The seemingly daily onslaught on the Christian churches and their beliefs, whether sneering that the Presbyterian churches in Scotland are rooted in 17th-century ideology, trying to exclude religious observances from state schools or to drive church representatives off education authorities from a tiny group of secular activists, prompts some observations.

If these determined secularists have their wish, in an independent Scotland, state schools (be they non-denominational or Roman Catholic) may become integrated and their curricula secularised and redded of religious "indoctrination" (the secularists' word).

Then, if the new Scotland follows the modern secular model of France, children whose parents wish them to follow a curriculum that allows a measure of religious observance, will have to be enabled to attend private schools (90% of which are Catholic schools in the French system), where the salaries of the teachers are paid by the French state.

This may be a future model for an independent Scotland if Christian education is forced out of state schools.

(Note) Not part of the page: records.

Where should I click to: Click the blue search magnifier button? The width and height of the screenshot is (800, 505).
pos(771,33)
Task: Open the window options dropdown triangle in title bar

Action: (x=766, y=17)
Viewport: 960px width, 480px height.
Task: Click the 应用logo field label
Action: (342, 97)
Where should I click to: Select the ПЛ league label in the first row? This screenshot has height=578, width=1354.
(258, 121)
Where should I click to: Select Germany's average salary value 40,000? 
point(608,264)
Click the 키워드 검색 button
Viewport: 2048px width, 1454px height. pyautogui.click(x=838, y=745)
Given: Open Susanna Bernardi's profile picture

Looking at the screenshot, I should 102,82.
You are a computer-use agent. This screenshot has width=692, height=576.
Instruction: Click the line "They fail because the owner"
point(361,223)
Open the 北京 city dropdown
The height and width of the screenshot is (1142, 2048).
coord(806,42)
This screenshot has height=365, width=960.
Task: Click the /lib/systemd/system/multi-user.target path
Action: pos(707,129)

I grudgingly suggest this model be actively considered in any new Scottish constitution if the militant secular lobby achieves its goal of driving religion out of Scotland's state education.

Similarly, in Scotland, we are told Kirk care homes are very short of funding as a result of local authority cuts. Church-based social work has long been important for Scots. In a secular Scotland of the future, perhaps we can follow the example of the modern secular German state which levies a tax to support either the main Lutheran church or Catholic church in social and care activities. That funding route might be necessary in a secular Scots society, which a loud and articulate but sparse minority seems to be dedicated to bringing about.

The majority of Scots simply want the church-state balance to be left as it stands. We should make this very clear to our elected representatives at council and parliamentary level.

Gus Logan,

2 York Road,

North Berwick.

On the same day as this week's terrorist attack in Lodon, the Government announced 15 new faith schools in England; six for Muslims. There are plans for an Islamic school and one for the Free Presbyterian Church in Glasgow.

This cash-strapped Government will struggle to regulate what goes on in them.

In just one week in May, I witnessed two US religious extremists invited to speak to Catholics. One was Pam Stenzel, an abstinence-only advocate who told 200 children from the Paisley diocese that "condoms are not safe" and anyone who had sex out of marriage "would pay". The other was Michael Voris who told a crowd of 150 Catholic activists in Motherwell: "We need to explain why contraception and same-sex marriage is evil", adding: "there is no-one in Heaven; except for Catholics."

It is time we stopped encouraging examples of religious extremism.